- GIVEN DATA:
=-=-=-=-=

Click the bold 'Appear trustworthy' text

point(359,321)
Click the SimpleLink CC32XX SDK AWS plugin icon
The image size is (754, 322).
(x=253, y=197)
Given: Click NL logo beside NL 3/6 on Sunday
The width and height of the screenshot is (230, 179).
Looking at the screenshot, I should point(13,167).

=-=-=-=-=

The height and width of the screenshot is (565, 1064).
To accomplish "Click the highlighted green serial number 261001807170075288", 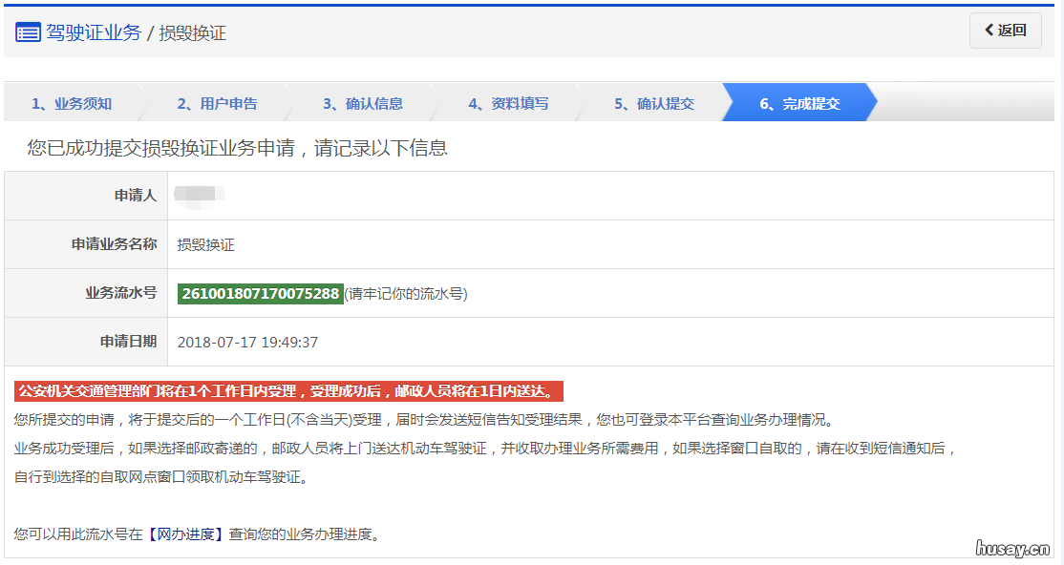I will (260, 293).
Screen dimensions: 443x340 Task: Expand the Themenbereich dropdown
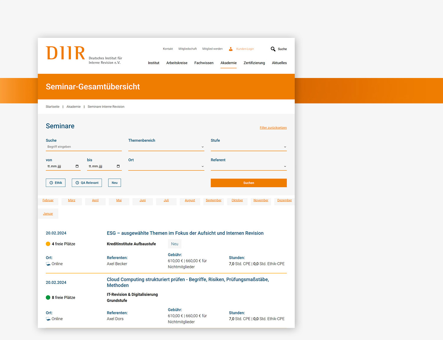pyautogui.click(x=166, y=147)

=-=-=-=-=

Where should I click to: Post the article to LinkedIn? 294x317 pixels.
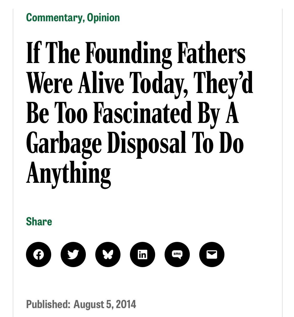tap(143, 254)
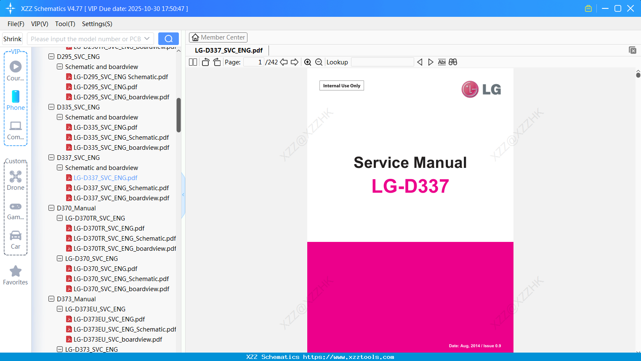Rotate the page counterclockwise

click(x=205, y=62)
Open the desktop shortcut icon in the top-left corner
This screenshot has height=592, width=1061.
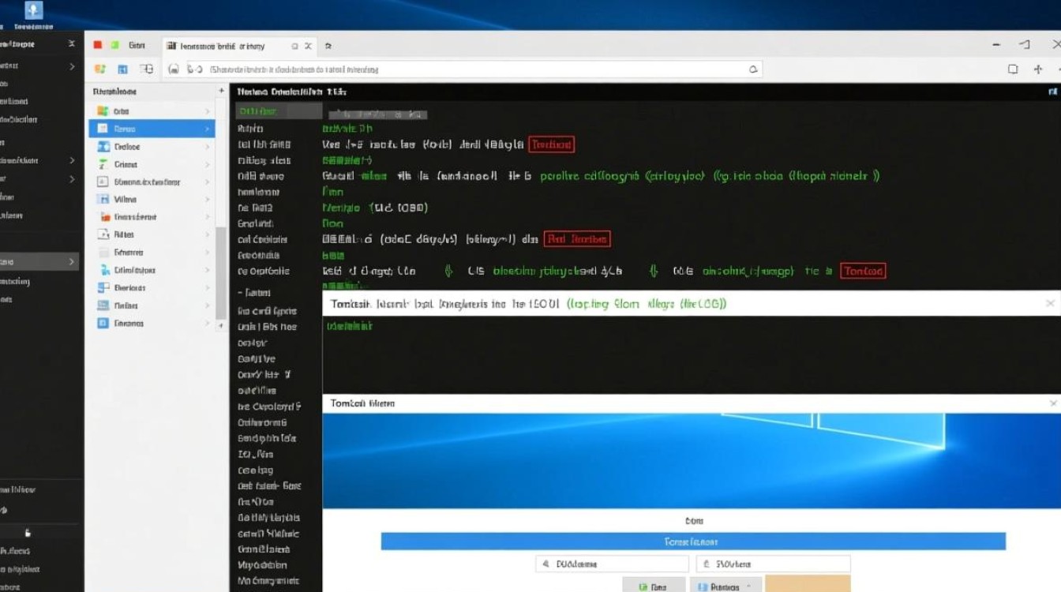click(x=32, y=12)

=-=-=-=-=

- DIRECTIVE:
Copy the items from the line containing "Open the desktop" through the line containing "click(x=32, y=12)", leaving out the pictures.

- OUTPUT OF THE TASK:
Open the desktop shortcut icon in the top-left corner
This screenshot has height=592, width=1061.
click(x=32, y=12)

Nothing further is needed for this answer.